:: AVAILABLE RECORDS

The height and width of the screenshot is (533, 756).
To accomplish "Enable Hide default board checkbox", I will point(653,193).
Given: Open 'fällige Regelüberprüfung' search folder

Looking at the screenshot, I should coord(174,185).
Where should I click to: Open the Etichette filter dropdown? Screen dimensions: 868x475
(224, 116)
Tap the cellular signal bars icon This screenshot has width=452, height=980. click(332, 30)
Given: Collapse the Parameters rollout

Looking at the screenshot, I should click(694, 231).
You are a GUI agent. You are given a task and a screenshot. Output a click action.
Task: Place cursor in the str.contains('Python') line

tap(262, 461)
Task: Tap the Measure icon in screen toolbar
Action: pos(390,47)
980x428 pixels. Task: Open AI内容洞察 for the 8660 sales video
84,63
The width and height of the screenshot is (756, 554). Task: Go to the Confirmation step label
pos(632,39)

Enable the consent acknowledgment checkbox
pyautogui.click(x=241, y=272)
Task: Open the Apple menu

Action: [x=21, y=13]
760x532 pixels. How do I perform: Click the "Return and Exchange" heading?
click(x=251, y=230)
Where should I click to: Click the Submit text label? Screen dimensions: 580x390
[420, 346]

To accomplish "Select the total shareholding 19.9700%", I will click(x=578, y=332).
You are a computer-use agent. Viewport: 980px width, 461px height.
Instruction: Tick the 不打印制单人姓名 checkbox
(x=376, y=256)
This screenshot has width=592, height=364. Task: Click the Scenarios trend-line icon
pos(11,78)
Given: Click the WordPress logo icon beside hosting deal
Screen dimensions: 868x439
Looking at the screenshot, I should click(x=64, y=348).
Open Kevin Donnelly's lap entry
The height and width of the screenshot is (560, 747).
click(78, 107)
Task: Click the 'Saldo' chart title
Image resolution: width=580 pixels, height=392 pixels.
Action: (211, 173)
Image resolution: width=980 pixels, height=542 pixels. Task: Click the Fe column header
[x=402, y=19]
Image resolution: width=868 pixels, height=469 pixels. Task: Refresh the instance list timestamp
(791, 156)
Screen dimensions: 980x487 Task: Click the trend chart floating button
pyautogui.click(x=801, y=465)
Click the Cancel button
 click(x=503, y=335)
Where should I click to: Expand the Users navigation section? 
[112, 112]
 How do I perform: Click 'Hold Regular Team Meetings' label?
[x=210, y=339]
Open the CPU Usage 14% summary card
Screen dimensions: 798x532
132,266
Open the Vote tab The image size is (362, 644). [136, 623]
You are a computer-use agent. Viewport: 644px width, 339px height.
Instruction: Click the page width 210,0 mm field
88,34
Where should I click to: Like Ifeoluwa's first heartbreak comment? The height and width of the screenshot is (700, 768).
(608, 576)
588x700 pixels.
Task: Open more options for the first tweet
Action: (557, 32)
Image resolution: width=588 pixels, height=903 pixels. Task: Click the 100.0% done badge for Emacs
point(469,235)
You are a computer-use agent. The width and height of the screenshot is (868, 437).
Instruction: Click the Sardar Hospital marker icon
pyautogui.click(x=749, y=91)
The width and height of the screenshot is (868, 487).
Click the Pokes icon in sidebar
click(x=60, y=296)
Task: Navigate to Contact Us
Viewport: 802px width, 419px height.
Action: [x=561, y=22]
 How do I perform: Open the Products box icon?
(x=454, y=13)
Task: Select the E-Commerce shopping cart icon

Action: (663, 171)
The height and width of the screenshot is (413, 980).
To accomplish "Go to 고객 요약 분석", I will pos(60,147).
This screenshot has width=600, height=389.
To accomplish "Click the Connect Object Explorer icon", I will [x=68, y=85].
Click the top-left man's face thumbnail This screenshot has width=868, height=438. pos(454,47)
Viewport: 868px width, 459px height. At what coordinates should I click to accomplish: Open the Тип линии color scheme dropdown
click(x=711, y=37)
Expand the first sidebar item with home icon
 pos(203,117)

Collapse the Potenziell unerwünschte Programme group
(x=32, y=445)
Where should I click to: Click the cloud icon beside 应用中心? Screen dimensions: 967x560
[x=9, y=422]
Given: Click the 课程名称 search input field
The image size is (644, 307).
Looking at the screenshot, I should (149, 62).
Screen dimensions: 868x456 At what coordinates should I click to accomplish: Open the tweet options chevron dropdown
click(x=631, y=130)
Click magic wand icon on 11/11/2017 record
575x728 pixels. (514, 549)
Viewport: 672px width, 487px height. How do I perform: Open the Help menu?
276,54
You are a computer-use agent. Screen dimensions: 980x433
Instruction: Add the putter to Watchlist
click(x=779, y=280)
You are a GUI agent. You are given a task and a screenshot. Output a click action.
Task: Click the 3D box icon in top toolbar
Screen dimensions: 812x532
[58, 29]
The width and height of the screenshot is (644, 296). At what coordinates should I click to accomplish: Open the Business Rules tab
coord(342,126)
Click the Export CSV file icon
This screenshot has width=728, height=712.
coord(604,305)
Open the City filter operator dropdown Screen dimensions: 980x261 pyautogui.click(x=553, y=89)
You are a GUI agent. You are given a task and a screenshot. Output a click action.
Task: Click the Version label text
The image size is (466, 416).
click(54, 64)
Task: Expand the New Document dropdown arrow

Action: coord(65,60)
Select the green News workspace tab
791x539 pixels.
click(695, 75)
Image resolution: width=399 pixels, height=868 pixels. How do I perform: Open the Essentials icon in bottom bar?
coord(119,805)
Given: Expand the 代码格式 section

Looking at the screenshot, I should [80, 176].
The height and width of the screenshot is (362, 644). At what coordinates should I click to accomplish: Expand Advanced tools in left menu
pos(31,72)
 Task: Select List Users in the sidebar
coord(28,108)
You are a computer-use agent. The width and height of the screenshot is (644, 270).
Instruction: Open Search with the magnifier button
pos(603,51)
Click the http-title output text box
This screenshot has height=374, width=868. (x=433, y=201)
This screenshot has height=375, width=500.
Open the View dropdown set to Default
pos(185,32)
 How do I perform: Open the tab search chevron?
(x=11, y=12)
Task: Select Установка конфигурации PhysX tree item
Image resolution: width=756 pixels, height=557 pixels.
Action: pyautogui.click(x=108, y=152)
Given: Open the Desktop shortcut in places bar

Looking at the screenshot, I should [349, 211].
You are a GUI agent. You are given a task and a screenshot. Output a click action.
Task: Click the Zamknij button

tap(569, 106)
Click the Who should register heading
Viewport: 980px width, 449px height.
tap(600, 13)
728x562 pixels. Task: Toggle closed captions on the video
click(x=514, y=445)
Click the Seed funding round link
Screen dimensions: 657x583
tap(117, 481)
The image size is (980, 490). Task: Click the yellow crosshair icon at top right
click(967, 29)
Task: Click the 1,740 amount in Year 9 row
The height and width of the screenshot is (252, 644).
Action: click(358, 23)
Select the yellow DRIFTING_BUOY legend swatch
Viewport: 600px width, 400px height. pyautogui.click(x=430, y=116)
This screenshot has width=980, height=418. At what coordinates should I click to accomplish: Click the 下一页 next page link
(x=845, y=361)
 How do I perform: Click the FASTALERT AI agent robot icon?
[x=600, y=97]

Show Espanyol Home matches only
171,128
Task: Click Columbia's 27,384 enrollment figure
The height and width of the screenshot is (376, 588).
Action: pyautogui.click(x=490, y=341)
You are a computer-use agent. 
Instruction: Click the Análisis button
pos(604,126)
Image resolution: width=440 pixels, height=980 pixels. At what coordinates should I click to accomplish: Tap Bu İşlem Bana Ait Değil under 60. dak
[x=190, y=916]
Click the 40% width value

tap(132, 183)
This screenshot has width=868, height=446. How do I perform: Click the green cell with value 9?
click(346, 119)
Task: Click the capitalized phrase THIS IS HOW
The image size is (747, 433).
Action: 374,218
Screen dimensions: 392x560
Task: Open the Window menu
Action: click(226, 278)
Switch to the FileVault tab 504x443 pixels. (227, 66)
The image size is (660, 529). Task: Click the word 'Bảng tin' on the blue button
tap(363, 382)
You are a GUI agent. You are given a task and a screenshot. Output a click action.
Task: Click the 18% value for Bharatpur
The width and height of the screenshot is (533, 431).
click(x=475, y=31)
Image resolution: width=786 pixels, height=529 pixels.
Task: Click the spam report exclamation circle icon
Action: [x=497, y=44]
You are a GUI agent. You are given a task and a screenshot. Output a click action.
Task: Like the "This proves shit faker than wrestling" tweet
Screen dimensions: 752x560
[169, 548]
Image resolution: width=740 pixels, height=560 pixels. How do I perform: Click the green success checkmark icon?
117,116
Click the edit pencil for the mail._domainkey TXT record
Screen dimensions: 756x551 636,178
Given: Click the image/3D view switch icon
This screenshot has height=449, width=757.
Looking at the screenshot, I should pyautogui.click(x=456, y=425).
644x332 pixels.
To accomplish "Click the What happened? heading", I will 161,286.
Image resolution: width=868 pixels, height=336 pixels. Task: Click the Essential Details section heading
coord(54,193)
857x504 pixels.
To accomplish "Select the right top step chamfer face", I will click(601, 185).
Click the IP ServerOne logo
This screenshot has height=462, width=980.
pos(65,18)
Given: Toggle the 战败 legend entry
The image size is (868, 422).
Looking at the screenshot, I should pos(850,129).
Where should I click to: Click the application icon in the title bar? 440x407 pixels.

::::

» **REQUIRED WORK**
Copy out each line in the preceding records that contains "face".

» **SOLUTION TO THE PROBLEM**
Click the top-left man's face thumbnail This screenshot has width=868, height=438. pos(454,47)
To accomplish "Select the right top step chamfer face", I will click(601, 185).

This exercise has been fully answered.